Task details: Reproduce the material word for word, from its first line through the line containing "(x=1267, y=286)", and stop there.

________________________

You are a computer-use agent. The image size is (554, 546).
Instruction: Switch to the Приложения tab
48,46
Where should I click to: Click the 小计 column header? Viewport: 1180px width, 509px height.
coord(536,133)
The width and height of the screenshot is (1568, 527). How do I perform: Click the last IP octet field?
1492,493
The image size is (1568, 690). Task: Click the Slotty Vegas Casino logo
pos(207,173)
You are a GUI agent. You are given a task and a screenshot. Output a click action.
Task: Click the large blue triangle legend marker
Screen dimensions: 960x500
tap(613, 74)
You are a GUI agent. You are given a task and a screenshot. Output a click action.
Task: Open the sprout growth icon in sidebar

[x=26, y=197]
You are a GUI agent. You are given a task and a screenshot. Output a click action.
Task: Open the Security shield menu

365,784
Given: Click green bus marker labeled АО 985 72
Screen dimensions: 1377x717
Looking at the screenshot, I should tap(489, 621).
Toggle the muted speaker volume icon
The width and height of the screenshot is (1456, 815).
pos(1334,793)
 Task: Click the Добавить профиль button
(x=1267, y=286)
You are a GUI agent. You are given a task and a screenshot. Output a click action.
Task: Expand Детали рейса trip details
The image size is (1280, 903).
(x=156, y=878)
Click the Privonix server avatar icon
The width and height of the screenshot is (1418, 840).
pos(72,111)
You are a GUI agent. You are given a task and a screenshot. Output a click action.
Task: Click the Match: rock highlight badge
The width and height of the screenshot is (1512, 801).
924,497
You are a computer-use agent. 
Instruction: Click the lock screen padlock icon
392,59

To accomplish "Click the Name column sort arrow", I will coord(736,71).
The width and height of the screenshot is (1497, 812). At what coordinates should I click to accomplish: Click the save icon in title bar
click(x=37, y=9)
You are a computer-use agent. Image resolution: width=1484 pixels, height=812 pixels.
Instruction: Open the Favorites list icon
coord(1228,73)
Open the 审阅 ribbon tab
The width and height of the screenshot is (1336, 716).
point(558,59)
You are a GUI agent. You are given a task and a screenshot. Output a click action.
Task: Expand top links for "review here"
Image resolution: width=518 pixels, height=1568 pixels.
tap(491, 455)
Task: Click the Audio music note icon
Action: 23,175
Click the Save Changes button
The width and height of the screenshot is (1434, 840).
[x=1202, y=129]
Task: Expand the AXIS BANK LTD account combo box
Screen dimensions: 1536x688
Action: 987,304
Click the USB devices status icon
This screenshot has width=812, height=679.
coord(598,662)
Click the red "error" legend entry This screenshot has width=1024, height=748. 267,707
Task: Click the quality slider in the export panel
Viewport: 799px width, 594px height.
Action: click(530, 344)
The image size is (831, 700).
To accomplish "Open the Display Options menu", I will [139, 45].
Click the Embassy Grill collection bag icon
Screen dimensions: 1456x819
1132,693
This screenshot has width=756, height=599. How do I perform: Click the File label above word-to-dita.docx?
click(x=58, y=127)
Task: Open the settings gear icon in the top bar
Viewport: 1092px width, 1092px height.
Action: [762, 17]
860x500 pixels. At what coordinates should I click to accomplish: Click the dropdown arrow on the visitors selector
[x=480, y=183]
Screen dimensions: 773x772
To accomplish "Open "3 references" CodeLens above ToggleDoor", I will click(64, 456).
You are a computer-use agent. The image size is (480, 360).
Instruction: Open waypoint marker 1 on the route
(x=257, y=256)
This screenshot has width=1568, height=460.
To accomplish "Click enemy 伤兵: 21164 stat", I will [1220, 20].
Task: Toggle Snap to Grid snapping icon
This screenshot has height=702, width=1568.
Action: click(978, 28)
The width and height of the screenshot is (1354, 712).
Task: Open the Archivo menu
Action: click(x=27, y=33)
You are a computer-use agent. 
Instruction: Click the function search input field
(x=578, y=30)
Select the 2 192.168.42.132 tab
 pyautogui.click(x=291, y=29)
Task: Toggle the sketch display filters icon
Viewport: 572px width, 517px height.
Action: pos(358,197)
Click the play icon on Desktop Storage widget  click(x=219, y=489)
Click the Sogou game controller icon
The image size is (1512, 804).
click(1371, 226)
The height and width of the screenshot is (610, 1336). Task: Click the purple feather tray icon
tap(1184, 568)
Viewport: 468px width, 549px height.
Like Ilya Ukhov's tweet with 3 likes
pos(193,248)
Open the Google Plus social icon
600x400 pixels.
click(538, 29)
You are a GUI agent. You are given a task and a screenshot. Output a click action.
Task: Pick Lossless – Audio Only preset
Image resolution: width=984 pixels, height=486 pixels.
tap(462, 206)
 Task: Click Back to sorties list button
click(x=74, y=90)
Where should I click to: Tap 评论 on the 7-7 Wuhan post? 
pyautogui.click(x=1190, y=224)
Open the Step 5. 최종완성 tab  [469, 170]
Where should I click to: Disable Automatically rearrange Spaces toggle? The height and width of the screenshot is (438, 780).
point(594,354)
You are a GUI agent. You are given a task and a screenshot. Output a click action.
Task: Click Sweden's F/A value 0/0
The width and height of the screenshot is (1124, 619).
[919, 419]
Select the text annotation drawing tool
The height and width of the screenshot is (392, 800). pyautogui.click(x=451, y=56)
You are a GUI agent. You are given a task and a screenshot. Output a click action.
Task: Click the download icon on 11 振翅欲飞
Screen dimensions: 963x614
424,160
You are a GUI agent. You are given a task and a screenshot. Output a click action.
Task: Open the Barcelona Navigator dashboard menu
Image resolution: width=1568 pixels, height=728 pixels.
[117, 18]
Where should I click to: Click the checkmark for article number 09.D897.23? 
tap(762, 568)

________________________

Solved exercise:
You are a computer-use agent. The image size is (554, 546).
Instruction: Switch to the Приложения tab
48,46
Where should I click to: Click the 小计 column header? Viewport: 1180px width, 509px height.
coord(536,133)
The width and height of the screenshot is (1568, 527). How do I perform: Click the last IP octet field?
1492,493
The image size is (1568, 690). Task: Click the Slotty Vegas Casino logo
pos(207,173)
You are a GUI agent. You are given a task and a screenshot. Output a click action.
Task: Click the large blue triangle legend marker
Screen dimensions: 960x500
tap(613, 74)
You are a GUI agent. You are given a task and a screenshot. Output a click action.
Task: Open the sprout growth icon in sidebar

[x=26, y=197]
You are a GUI agent. You are given a task and a screenshot. Output a click action.
Task: Open the Security shield menu

365,784
Given: Click green bus marker labeled АО 985 72
Screen dimensions: 1377x717
Looking at the screenshot, I should tap(489, 621).
Toggle the muted speaker volume icon
The width and height of the screenshot is (1456, 815).
pos(1334,793)
 Task: Click the Добавить профиль button
(x=1267, y=286)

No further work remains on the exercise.